* _CONSIGNE_
Poursuivez le texte ci-dessous sur le roman Diab'-là de Zobel, en reprenant juste après la citation de la page 11 qui le termine.

* _TEXTE FOURNI_
###
Ni les aspects réalistes ni la poésie des œuvres de Zobel n'ont certes échappé à la critique, mais elle est souvent partagée entre des lectures mettant en avant soit le réalisme social, soit la négritude – la forme d'engagement à la fois poétique et politique, contemporaine de Zobel16. Ce que l'on veut montrer ici, c'est comment le mariage heureux et constant du réalisme et du poétique, codes a priori antinomiques, caractéristique du réalisme merveilleux17, domine la narration de Diab'-là18.
2. Diab'-là : récit et paratexte
Si l'histoire racontée dans Diab'-là est assez simple et assez vraisemblable pour s'inscrire globalement dans le réalisme, il faut noter que les deux textes liminaires du roman apportent d’emblée des éclairages particuliers, assez éloignés d'une froide objectivité. Ainsi, la note, datée Fort-de-France, le 15 avril 194519 – et apparemment conçue dans l'esprit d'un « prière d'insérer » – évoque de manière émotionnelle les difficiles conditions existentielles et politiques des Antillais dans la période de Vichy. Il y est question de « compatriotes gémissant dans les ténèbres » – expression évoquant bien sûr des images de l'esclavage et la traite – par-delà des mentions de « censure » et « d'amour de mon pays et de mes congénères » (p. 8), se référant elles à une catégorie de la population, maintenue dans l'ignorance sur le sort de l'île entre 1939 et 1943, par des politiques racistes20.
Cette note, relevant donc d'une forme d'affirmation de la négritude, est suivie de deux pages énigmatiques, intitulées « En guise d'introduction », présentant un dialogue très stylisé, autour d'un punch, entre l'auteur et un personnage non-nommé, qui l'encourage, lui, le nègre, à écrire plutôt qu'à seulement raconter des histoires de nègres. La situation d’énonciation est voilée, et seuls les conoscenti parmi les lecteurs étaient (ou sont) susceptibles de reconnaître dans ces lignes sibyllines un hommage à Césaire, qui encouragea les débuts de l’écrivain Zobel21. Le poète de la négritude est campé ici comme public privilégié du conteur Zobel (comme il l'a été à cette époque), un Zobel qui prétend lui raconter, en commençant par l'interpellation rituelle « Et krik », l'histoire de Diab'-là, alors même qu'il va initier un roman écrit dont on verra, justement, qu'il a très peu à voir avec le genre du conte antillais. Par contre, cette introduction contient un passage programmatique de l’œuvre qui suit :
Je vous racontais une histoire vraie, que j'oublie pourtant déjà. C’était, je crois comme un mauvais poème où nègres, canne, sueur, misère, colère, rimaient affreusement. Et une autre histoire imaginée, de soleil, liberté, amour, joie. (p. 11).
###
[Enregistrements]
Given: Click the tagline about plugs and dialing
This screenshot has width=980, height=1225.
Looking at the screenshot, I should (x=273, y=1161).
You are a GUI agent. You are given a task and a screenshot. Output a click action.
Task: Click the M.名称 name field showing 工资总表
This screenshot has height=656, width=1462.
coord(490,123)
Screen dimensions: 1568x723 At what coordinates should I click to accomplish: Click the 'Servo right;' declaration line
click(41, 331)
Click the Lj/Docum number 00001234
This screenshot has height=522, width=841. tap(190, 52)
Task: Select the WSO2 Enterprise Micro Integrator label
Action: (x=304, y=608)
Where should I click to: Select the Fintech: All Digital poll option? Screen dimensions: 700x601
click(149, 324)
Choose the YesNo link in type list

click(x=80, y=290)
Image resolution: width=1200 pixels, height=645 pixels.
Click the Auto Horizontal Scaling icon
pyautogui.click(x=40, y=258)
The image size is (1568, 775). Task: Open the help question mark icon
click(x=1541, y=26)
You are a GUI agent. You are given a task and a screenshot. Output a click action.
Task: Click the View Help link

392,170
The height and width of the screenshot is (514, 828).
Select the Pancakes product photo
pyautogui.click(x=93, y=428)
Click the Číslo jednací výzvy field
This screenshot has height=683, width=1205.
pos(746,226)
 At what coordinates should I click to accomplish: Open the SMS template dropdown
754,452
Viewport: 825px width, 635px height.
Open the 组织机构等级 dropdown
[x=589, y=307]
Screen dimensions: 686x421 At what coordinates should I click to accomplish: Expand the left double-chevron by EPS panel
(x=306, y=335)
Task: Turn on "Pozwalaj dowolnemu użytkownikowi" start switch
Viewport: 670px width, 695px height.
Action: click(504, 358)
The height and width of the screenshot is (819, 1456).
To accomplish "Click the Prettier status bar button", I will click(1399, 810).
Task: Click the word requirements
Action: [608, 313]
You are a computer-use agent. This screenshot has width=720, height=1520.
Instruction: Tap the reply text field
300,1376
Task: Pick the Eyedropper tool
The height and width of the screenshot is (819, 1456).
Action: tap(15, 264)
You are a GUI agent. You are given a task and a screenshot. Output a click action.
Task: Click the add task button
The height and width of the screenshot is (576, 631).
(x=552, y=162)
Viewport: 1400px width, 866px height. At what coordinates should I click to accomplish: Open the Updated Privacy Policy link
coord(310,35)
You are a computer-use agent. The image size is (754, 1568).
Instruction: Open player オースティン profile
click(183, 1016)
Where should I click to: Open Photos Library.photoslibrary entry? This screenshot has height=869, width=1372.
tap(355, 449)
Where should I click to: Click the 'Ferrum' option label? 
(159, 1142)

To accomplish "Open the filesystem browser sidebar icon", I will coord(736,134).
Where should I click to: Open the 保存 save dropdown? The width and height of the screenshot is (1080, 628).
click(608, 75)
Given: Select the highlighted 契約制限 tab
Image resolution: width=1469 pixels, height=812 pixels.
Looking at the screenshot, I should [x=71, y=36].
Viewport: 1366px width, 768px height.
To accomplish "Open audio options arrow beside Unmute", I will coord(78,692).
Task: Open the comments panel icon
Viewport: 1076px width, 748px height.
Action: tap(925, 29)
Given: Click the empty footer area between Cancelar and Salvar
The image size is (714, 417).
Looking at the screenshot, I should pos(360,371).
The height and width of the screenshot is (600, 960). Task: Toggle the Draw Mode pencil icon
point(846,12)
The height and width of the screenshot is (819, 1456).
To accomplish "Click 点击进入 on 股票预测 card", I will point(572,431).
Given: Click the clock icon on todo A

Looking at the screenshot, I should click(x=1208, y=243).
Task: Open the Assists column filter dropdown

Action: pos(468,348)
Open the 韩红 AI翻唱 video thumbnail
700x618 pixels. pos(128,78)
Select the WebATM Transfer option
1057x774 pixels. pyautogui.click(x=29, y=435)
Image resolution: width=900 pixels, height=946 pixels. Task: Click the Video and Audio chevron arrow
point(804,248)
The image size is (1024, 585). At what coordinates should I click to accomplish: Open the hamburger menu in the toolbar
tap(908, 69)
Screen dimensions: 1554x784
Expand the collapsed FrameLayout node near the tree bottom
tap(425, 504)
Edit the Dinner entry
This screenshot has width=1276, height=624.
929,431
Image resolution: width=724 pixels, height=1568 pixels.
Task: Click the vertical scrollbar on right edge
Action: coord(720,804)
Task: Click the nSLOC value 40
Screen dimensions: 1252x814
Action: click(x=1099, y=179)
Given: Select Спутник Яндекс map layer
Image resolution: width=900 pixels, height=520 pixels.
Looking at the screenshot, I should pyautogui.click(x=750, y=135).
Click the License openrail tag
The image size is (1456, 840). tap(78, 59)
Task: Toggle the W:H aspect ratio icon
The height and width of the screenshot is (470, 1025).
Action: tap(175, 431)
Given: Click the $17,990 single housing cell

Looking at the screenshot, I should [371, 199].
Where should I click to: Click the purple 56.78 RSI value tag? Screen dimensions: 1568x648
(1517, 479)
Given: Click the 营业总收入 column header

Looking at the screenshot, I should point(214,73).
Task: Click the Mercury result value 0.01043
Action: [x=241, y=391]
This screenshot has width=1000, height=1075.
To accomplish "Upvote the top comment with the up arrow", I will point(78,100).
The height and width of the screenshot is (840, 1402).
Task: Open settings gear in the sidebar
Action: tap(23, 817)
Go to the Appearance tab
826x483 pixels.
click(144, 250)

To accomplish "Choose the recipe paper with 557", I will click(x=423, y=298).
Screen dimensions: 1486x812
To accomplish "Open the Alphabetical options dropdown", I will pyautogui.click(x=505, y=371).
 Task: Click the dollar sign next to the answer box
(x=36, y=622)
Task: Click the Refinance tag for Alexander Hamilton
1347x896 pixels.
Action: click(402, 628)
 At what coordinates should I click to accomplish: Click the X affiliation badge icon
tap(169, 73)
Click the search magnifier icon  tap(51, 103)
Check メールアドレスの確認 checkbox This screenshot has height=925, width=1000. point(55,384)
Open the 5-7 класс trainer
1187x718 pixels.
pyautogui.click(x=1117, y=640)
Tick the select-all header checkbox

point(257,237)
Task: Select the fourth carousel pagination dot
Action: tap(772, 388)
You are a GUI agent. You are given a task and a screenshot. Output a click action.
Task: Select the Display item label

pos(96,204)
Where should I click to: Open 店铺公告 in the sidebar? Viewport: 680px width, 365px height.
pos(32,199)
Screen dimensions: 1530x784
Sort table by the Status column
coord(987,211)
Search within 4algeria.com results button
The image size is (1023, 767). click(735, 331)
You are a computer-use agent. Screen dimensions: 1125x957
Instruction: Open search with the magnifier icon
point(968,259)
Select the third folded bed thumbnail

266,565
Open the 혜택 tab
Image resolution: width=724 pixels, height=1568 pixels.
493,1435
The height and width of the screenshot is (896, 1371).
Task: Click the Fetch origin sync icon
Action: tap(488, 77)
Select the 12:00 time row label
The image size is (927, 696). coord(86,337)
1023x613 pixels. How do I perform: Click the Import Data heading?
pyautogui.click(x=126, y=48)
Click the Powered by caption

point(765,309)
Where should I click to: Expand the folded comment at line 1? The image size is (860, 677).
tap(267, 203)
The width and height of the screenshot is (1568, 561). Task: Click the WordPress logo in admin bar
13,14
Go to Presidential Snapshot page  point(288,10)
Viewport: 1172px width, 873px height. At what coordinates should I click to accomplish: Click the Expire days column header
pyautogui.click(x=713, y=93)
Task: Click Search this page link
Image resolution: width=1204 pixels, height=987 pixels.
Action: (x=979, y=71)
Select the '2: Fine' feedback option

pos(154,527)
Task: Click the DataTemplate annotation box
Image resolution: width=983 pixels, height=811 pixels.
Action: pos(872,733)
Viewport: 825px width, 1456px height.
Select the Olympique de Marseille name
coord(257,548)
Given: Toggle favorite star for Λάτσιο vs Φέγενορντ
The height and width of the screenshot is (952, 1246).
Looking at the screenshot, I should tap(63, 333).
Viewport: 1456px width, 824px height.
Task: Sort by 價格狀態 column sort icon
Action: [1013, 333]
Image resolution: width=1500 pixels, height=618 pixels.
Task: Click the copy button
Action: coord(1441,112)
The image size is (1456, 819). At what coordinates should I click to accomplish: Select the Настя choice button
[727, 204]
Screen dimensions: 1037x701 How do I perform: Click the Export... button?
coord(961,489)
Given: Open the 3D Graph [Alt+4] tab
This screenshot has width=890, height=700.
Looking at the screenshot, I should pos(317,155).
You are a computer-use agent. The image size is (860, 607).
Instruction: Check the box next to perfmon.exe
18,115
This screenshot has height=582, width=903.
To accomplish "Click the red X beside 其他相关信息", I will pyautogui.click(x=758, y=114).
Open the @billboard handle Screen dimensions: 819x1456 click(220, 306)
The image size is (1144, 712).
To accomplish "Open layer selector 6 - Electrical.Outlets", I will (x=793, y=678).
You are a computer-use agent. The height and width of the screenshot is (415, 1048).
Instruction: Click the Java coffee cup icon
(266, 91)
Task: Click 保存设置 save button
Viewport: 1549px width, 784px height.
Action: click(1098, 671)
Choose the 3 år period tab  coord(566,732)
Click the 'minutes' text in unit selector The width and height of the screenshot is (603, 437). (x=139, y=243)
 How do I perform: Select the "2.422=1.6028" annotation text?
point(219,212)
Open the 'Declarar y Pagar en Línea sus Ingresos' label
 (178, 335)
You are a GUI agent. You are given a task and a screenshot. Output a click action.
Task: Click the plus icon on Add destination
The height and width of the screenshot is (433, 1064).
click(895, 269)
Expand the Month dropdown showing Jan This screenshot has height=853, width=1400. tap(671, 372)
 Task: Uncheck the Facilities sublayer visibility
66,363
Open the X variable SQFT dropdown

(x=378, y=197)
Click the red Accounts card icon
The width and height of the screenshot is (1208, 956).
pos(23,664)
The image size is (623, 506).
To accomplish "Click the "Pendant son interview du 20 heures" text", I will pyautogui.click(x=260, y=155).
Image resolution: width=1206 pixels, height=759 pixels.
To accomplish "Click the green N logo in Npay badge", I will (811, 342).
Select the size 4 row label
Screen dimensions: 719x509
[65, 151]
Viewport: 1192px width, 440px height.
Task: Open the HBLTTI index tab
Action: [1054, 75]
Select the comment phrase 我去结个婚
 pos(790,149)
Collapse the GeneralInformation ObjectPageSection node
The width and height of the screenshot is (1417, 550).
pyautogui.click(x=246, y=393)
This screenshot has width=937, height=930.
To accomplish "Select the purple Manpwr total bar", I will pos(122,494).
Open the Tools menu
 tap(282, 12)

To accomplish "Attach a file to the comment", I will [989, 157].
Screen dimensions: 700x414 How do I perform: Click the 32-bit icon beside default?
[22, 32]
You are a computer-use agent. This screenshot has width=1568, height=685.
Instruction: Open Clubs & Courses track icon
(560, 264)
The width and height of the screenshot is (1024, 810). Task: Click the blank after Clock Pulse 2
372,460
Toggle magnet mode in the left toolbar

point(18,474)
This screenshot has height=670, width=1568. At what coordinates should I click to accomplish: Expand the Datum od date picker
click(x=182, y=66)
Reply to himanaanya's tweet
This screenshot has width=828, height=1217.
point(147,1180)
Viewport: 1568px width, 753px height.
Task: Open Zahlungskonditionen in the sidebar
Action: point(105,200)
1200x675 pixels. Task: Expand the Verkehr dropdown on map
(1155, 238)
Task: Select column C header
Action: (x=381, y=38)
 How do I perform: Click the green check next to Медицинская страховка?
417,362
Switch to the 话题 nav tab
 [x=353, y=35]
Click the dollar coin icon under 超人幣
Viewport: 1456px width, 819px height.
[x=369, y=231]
###
* _RÉSULTAT ATTENDU_
Il est clair pour tout lecteur du roman, que c'est l'histoire « imaginée » et pleine de « joie », que Zobel va développer, en transcendant la réalité par le merveilleux22. Et c'est par des éclats appartenant au code du mystère – allusions à la négritude, dans une situation historique pénible, et à une volonté de dépassement des affreuses réalités du passé, par amour et par la poétisation, affirmée face au grand poète martiniquais – que les deux textes liminaires ouvrent le roman.
3. Codes du réalisme et code du mystère
Le roman lui-même est assez court (quelque 160 pages, aérées) et l'histoire se développe chronologiquement dans une succession de 14 chapitres sans titre ni numéro, allant de 4 à 23 pages. Il s'agit plutôt d'une série de tableaux que d'une intrigue construite. Le nombre des personnages est restreint, avec, au premier rang : le trio Diab'-là, sa compagne Fidéline, et Capitain'-là ; au second : Jérôme, Man Mano, Ti-Jeanne, et Soun ; et plus loin, une dizaine d'autres noms évoqués occasionnellement. Le cadre est celui du village de pêcheurs du Diamant et de quelques mornes environnants, vers 1940, à une époque encore sans électricité et sans touristes. Les seules intrusions du progrès technique sont l'autobus de 'la postale', faisant la navette jusqu'à Fort-de-France les jours de semaine, et un gramophone à manivelle.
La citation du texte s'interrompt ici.